"A verdade será sempre um escândalo". (In Adriano, M. Yourcenar)

"Quero imaginar sob que novos traços o despotismo poderia produzir-se no mundo... Depois de ter colhido em suas mãos poderosas cada indivíduo e de moldá-los a seu gosto, o soberno estende seus braços sobre toda a sociedade... Não quebra as vontades, mas as amolece, submete e dirige... Raramente força a agir, mas opõe-se sem cessar a que se aja; não destrói, impede que se nasça; não tiraniza, incomoda, oprime, extingue, abestalha e reduz enfim cada nação a não ser mais que um rebanho de animais tímidos, do qual o governo é o pastor. (...)
A imprensa é, por excelência, o instrumento democrático da liberdade."
Alexis de Tocqueville (1805-1859)



quarta-feira, 10 de julho de 2013

"MARKETING E PRESSA EM MEDIDAS PARA A SAÚDE"

 
Preocupações político-eleitorais e a ansiedade da crise têm piorado a qualidade das decisões do Planalto. Como criar um serviço social obrigatório para médicos por MP
.O anúncio de cinco “pactos” feito por Dilma no início da última semana do mês passado teve a evidente intenção de reagir àquele momento de catatonia provocado pela onda de manifestações de rua pela primeira vez conduzidas à margem do PT, sindicatos e “organizações sociais” amigas. De lá para cá, os tais pactos desinflaram, enquanto a mobilização perdeu impulso — aparentemente.
 
O factoide do plebiscito em 2014 parece ter virado pó no Congresso. Os R$ 50 bilhões para o transporte público são dinheiro antigo de uma promessa velha. O aceno a favor da responsabilidade fiscal é mais do mesmo, não tem credibilidade até demonstrações firmes do governo de que pratica o que prega. O pacto da Educação é assunto também recorrente, assim como a Saúde. Neste último, o Planalto avançou, na segunda, ao confirmar a intenção de facilitar a imigração de médicos, para compensar a indiscutível falta de profissionais em cidades menores.
 
Como toda ação governamental precisa levar um nome, este é o programa Mais Médicos. A reação corporativista contrária a ele, de sindicatos e conselhos, foi apenas amplificada com a confirmação do que já se anunciava. A categoria insiste que basta dar condições salariais e de trabalho em geral que o problema será resolvido.
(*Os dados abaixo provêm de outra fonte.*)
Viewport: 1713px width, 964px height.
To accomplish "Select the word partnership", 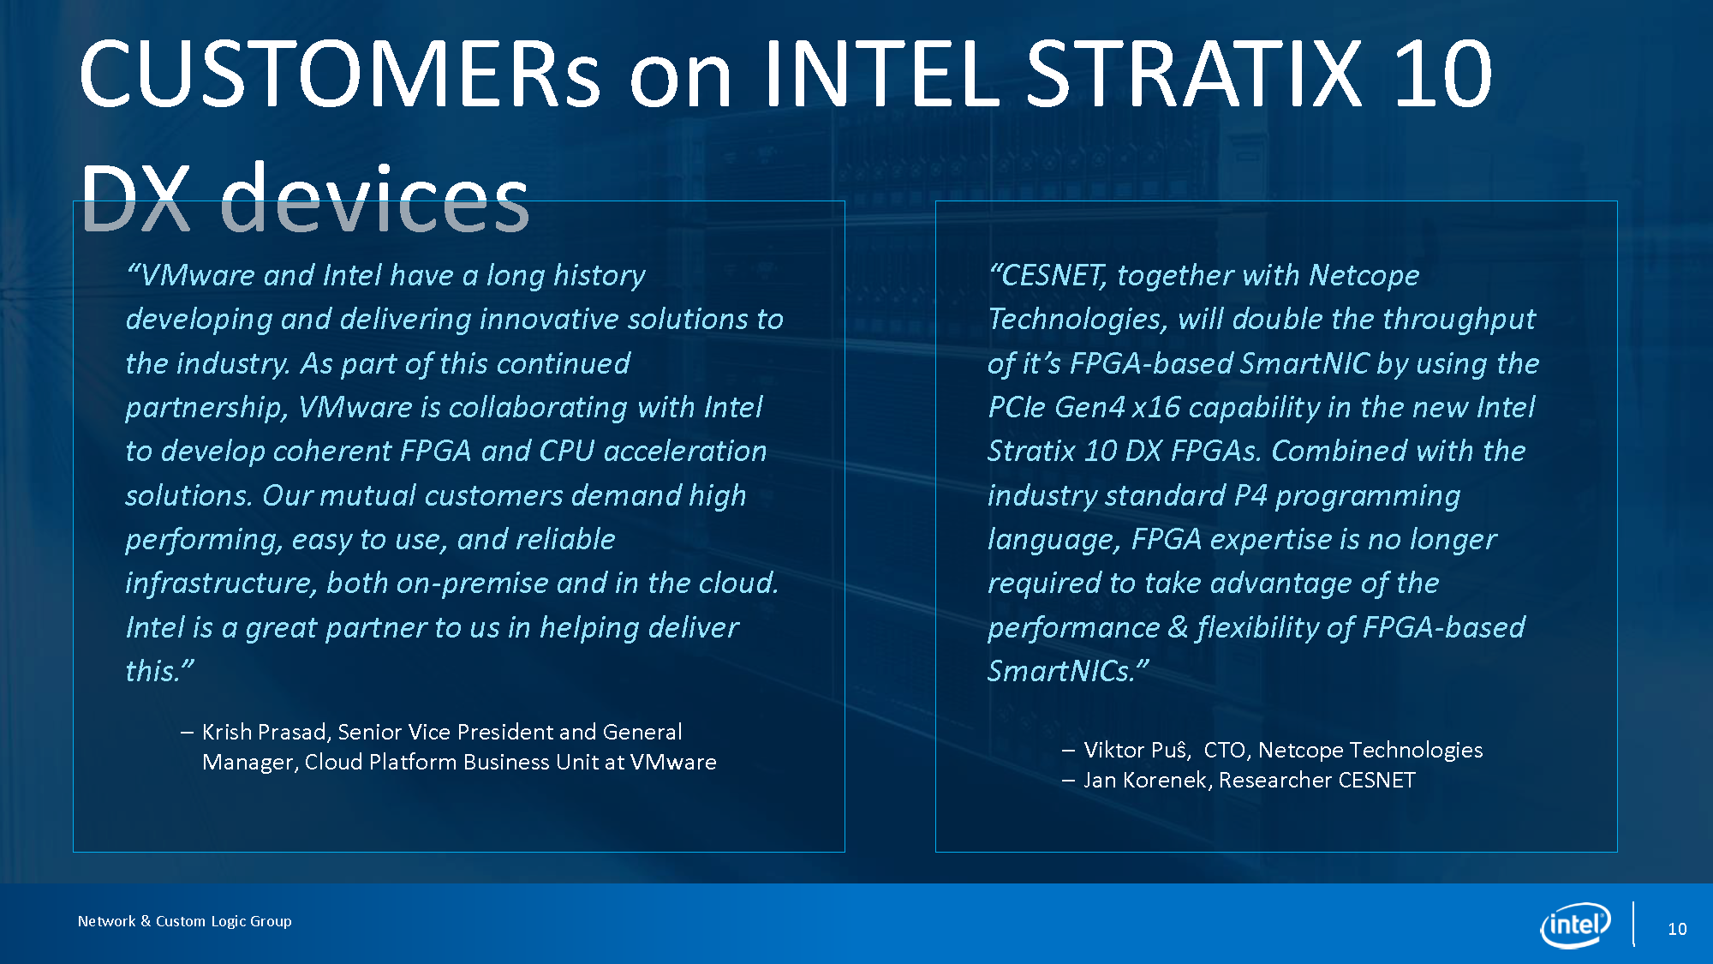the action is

Não é o que os números indicam: no país, há apenas 1,8 médico por grupo de mil habitantes, enquanto nos Estados Unidos o índice é de 2,4, em Portugal, 3,9 etc. Por isso, 3 mil dos 5,5 mil municípios brasileiros não contam com médicos.

A alternativa da importação de mão de obra é indiscutível. Porém, como reclamam os representantes de classe, os imigrantes precisam ter comprovada a qualificação profissional. Seja pelo Revalida (revalidação de diplomas) ou por outro sistema de testes. Estará em jogo — como já acontece — a saúde da população pobre brasileira. Mas que a avaliação não seja usada para manter o mercado de trabalho reservado para escassos brasileiros.
 
A pressa inerente ao interesse de marketing político para passar a imagem de um governo ativo neste momento de crise está mais visível na medida provisória que estende o curso de Medicina por mais dois anos, período em que os formandos prestarão uma espécie de serviço social compulsório na rede do SUS. Há vários aspectos negativos na invenção. A primeira delas, incluir os médicos de escolas privadas.
 
Faz sentido que profissionais formados em universidades públicas, bancados pelo contribuinte, deem, desta forma, um retorno à sociedade. Mas não quem depende do próprio dinheiro ou de familiares para estudar.
 
Também é insensato baixar uma política como esta, muito polêmica, por MP. O instrumento ideal é o projeto de lei, para ser aperfeiçoado no debate no Congresso. Mesmo porque a MP só valerá para estudantes matriculados em 2015, a se formarem em 2021. Ora, a Saúde precisa de ações de retorno mais rápido, não para surtirem efeito em sete anos. O marketing político e a ansiedade têm piorado a qualidade das decisões de Palácio.